Historically, these types of programs were popularized in the United States during the 1920’s and 1930’s when Sperry & Hutchinson developed a rewards program that used trading stamps as an alternative currency. Consumers accumulated stamps and then redeemed them for products in a rewards catalog.
When most people think of rewards programs and customer loyalty programs today, the first examples that come to mind are frequent flyer mile programs. American Airlines is widely cited as having introduced the modern form of the popular initiative to the airline industry in 1981. These loyalty programs reward customers for flying with an airline by crediting them miles for every ticket purchase or purchase from an affiliate partner. These miles can then be redeemed for additional plane tickets, seat upgrades, or other goods.
Customer loyalty programs are now implemented by companies in every type of industry, from local coffee shops with paper punch cards to international credit card companies with automated point accrual, digital tracking, and online redemption. Today, even cable companies utilize these programs, rewarding customers with point accrual for everyday actions like paying bills on time or streaming movie rentals.
Over the years, we’ve worked with a number of small businesses throughout the process of planning and developing unique loyalty programs that make sense for their organization. From producing and distributing key marketing materials to sourcing branded promotional products for a reward catalog, even manufacturing and supplying physical reward cards themselves! Based on what we’ve learned through our collective experience in marketing, business communications and commercial print, here are three key benefits that make reward programs and customer loyalty programs worth considering for businesses of any size.
1. Reward programs create differentiation
As competition becomes increasingly global in nature, companies must place a greater emphasis on differentiating themselves from the rest of the field. This is equally true for small business owners as it is for major enterprises, as innovations in e-commerce have made it possible for any company, anywhere, to compete for business around the world.
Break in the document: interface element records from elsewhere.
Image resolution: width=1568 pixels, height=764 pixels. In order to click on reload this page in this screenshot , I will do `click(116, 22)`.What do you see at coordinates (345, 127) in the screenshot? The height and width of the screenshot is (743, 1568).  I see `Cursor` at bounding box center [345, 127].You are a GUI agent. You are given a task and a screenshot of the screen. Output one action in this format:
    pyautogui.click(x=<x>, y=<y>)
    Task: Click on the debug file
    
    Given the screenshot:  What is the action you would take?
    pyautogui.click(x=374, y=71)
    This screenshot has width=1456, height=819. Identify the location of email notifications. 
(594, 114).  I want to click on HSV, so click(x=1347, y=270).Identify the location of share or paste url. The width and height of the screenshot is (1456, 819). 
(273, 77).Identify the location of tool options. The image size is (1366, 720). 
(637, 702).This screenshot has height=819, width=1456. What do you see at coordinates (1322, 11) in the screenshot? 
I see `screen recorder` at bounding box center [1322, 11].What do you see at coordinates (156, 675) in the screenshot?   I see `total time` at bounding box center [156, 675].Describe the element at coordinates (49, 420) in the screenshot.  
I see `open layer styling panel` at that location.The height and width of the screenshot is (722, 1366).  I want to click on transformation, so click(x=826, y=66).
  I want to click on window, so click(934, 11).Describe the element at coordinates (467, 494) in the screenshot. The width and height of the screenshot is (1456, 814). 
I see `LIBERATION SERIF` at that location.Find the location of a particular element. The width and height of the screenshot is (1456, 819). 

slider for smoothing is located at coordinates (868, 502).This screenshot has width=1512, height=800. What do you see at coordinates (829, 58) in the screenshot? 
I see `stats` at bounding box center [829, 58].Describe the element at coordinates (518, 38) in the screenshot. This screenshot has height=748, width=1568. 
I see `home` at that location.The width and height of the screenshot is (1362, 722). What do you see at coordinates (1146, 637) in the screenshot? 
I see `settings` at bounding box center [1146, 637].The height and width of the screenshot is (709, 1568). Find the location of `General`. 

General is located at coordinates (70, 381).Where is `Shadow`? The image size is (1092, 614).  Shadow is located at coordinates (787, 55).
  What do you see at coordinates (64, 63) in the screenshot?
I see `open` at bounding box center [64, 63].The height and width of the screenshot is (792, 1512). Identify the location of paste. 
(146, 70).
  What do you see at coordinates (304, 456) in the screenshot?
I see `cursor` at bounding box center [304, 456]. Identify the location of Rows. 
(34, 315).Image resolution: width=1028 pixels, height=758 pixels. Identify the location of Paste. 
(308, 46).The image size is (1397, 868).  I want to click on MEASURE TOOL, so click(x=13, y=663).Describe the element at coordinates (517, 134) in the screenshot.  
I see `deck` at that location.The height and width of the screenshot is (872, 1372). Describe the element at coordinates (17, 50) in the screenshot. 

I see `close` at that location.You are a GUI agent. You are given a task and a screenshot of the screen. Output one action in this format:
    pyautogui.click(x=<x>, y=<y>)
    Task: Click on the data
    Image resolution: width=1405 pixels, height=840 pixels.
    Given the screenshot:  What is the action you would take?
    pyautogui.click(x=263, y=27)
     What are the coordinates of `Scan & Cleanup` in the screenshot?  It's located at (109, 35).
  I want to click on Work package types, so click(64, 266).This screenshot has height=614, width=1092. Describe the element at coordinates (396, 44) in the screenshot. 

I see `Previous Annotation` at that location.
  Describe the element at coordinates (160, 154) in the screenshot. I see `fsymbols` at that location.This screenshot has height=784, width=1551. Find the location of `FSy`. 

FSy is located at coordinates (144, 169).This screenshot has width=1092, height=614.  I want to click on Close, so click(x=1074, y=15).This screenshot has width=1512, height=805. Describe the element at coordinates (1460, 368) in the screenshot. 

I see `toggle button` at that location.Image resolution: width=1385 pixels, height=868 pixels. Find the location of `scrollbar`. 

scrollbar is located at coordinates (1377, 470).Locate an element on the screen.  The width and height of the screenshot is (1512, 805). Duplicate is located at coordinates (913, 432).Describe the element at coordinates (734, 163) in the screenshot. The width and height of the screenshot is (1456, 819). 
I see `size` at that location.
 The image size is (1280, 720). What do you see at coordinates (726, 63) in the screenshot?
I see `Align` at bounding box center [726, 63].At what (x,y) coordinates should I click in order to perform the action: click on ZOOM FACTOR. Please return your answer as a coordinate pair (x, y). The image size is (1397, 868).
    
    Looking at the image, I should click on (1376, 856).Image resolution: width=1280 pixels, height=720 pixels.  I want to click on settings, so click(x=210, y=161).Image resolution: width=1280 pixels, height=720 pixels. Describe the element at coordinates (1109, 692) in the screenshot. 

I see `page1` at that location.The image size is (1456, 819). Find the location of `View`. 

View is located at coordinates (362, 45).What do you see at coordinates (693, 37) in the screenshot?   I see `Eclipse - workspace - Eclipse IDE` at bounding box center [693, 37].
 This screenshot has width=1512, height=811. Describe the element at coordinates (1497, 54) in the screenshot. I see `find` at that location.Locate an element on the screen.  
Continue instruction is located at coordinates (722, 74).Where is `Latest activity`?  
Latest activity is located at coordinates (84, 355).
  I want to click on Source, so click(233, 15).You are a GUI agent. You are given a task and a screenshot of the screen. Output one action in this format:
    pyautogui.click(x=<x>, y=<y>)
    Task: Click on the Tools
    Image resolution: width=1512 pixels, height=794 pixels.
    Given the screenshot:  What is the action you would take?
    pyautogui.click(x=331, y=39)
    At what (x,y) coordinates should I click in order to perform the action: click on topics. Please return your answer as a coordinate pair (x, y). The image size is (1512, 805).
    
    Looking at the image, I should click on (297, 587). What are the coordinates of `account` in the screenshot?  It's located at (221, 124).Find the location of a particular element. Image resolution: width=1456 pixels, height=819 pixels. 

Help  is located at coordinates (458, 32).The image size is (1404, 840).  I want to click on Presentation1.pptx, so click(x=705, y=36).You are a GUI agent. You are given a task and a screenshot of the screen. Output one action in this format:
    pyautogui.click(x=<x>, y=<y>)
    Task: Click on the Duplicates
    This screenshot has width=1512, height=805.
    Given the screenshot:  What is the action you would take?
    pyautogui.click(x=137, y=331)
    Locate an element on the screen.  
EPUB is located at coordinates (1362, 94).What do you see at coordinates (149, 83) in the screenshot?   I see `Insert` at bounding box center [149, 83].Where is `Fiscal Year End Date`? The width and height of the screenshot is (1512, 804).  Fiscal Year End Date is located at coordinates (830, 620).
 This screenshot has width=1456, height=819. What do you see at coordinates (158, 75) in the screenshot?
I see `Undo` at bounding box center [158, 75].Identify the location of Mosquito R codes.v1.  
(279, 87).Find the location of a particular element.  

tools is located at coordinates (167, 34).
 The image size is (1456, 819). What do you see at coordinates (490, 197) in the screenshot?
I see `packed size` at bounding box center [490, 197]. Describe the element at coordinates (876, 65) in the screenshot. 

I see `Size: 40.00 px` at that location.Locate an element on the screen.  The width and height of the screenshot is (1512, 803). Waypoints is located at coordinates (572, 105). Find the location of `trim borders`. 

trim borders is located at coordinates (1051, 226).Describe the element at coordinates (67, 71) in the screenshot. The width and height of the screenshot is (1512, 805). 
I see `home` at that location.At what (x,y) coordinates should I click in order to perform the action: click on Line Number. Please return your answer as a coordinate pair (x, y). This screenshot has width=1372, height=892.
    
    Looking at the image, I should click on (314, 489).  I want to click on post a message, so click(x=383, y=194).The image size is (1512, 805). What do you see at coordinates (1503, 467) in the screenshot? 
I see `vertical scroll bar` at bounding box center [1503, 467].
While price and location still play important roles in how consumers choose vendors, these factors are no longer the only aspects taken into account during the decision making process. Consumers are willing to pay more money in exchange for better quality, and an increasing number of decision makers are accustomed to making both minor and major purchases online, diminishing the absolute importance of proximity. Reward programs represent an additional way for companies to offer greater value than their competition and improve their marketing position no matter where their competition or customer base is located.
2. Reward programs encourage repeat business
One important goal for small businesses is to decrease churn, or, the number of existing customers who choose to stop doing business with your company. Reward programs are one means of combating churn, because they create incentives for existing customers to remain existing customers and even increase the frequency of their purchasing. Repeat business is especially important for word of mouth marketing, as each service opportunity is a chance to engage a customer and send them home happy. Repeatedly satisfied customers that consider you a valuable resource can become brand ambassadors and help spread the word of your quality and consistency.
3. Reward programs increase data collection
Sophisticated rewards programs are implemented with the goal of not only encouraging repeat business, but also of tracking the habits of your company’s best customers through data collection. Collecting data allows your company to track everything from program participant demographics (age, gender, etc.) to types of products purchased, timing of purchases and frequency of purchases. For an active company with either the manpower or technological capabilities to make use of customer data, reward programs offer a treasure trove of valuable information.
By tracking purchasing data, you’ll learn more about your customers and, in turn, be able to use the insights you gain from their behavior to improve your targeted marketing. Ultimately, this data is what fuels the internal value of a rewards program. By better understanding your customers’ needs and habits, your company can better serve your existing customers and more effectively market your goods and services to prospects.